** start DATA FOR PROCESSING **
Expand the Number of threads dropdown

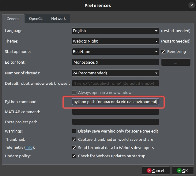pos(115,73)
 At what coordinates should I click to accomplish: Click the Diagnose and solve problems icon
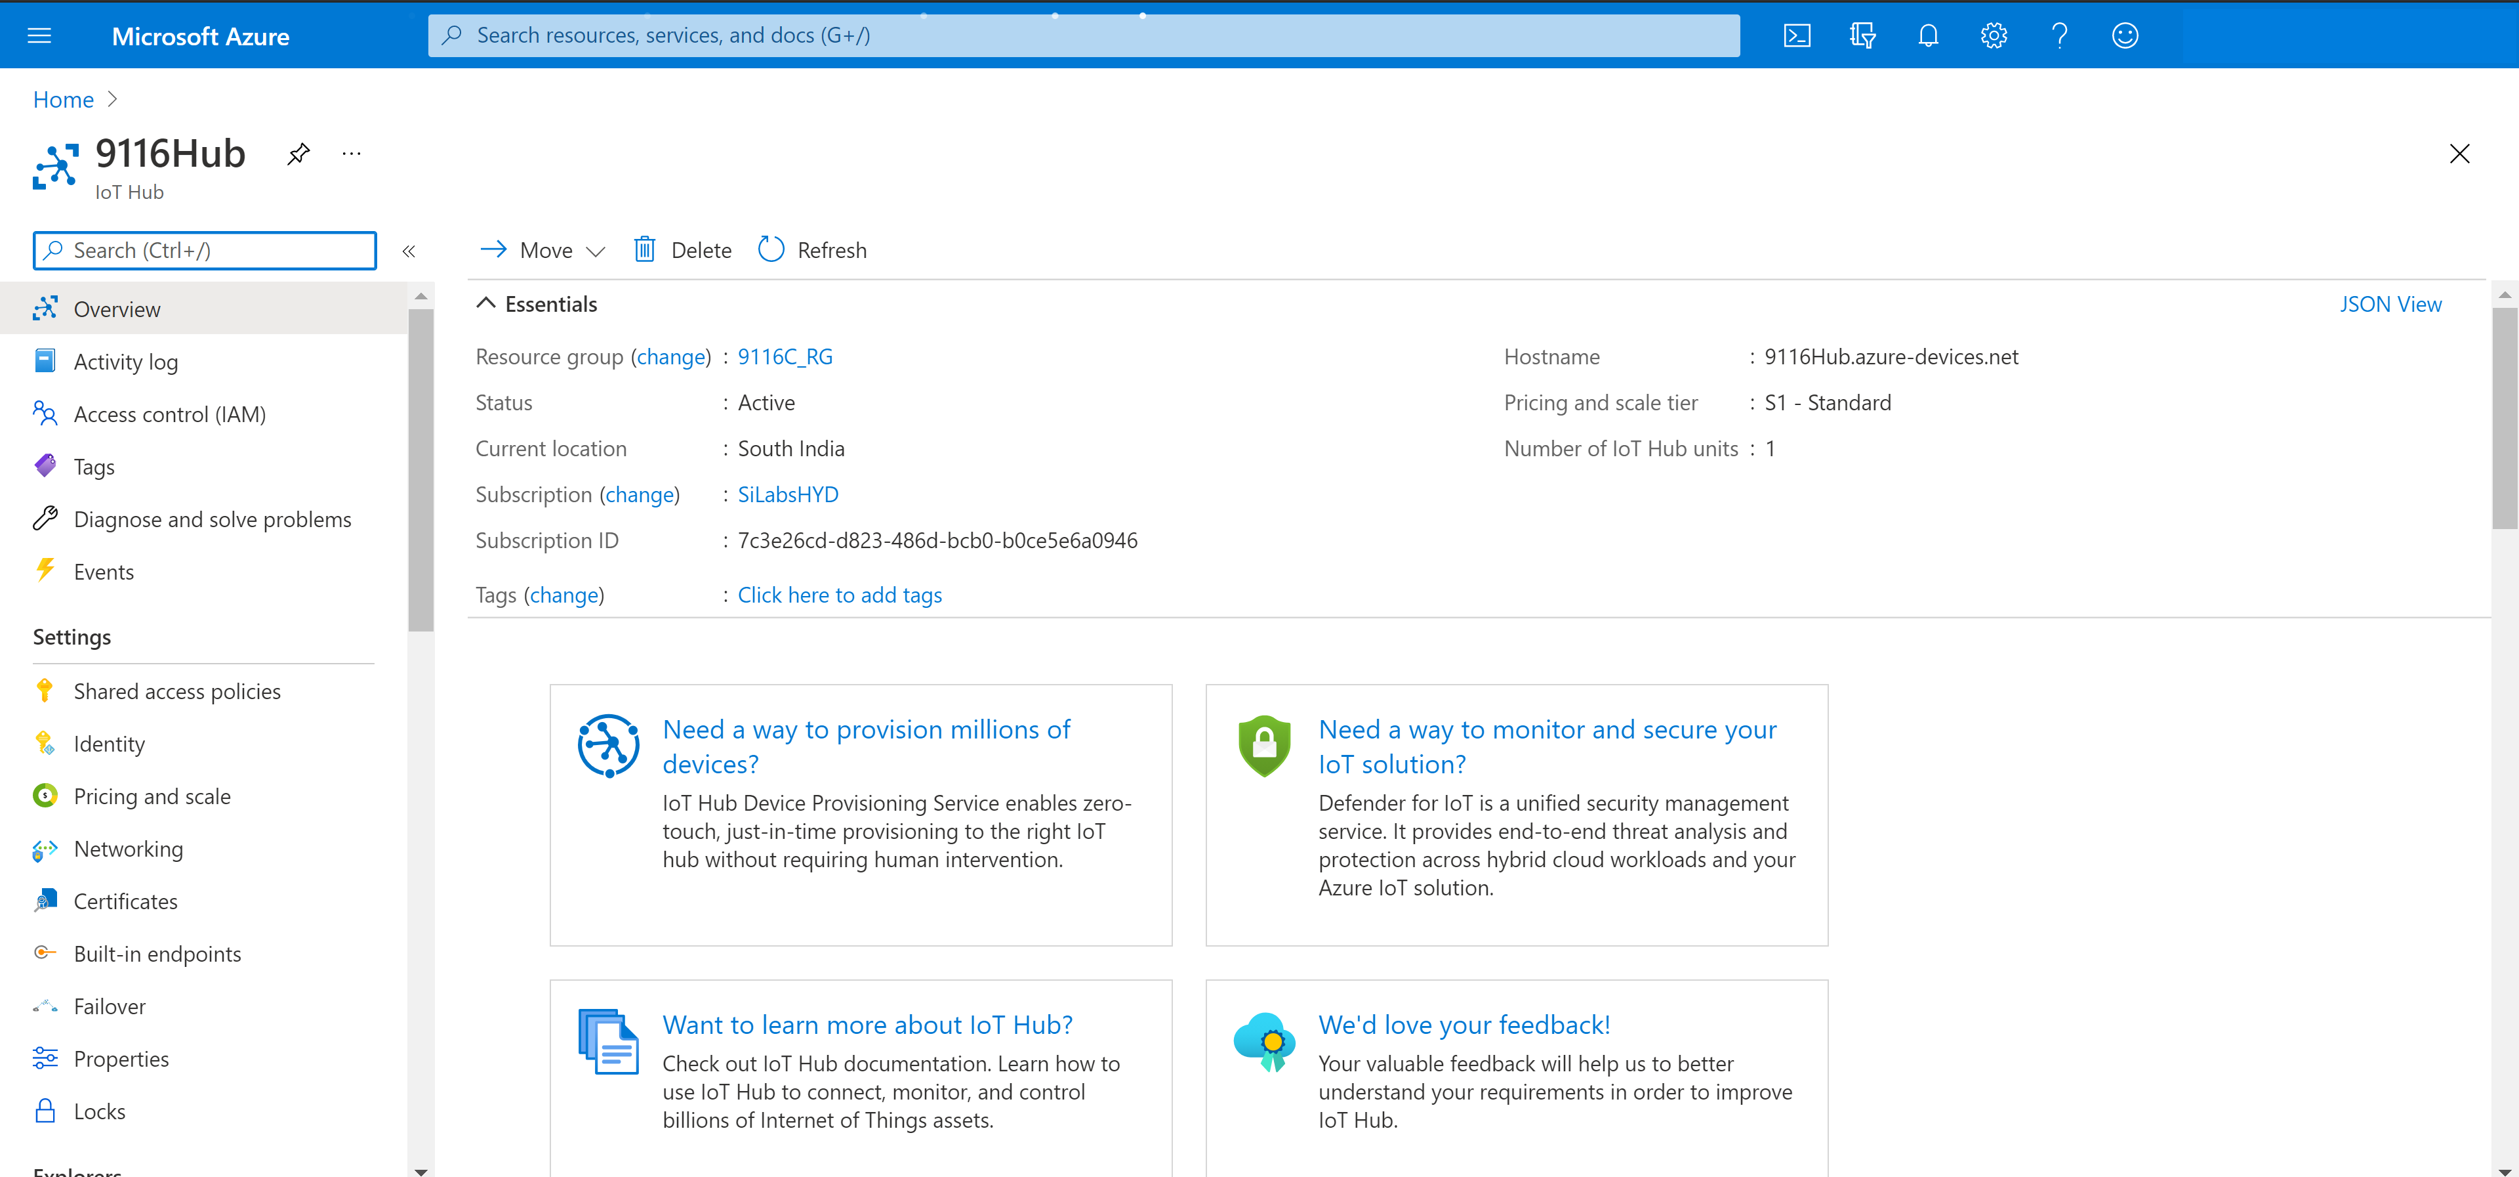(47, 518)
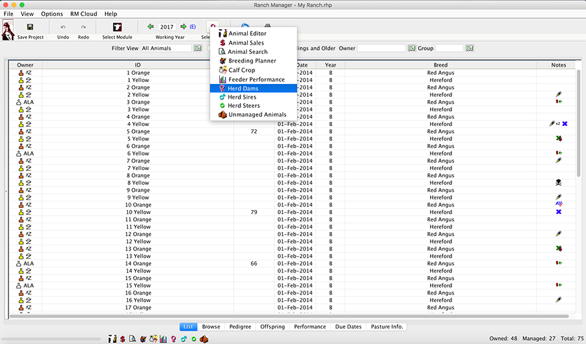Image resolution: width=586 pixels, height=344 pixels.
Task: Open the Group filter picker icon
Action: coord(469,49)
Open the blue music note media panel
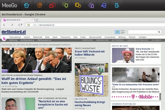Screen dimensions: 165x110 coord(104,5)
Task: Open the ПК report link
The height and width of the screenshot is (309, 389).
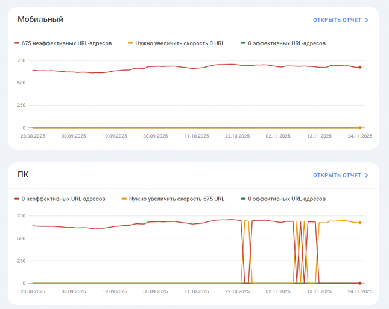Action: point(340,176)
** end DATA FOR PROCESSING **
EXERCISE PROMPT
Please rewrite the listing above with "Number of threads" changed to "Thread count" and nothing else altered, leaving out the pictures.

THE ANSWER
Expand the Thread count dropdown

pos(115,73)
 At what coordinates should I click to accomplish: Click the Diagnose and solve problems icon
(47, 518)
Image resolution: width=586 pixels, height=344 pixels.
Task: Open the Group filter picker icon
Action: coord(469,49)
Open the blue music note media panel
Screen dimensions: 165x110 coord(104,5)
Task: Open the ПК report link
The height and width of the screenshot is (309, 389).
Action: point(340,176)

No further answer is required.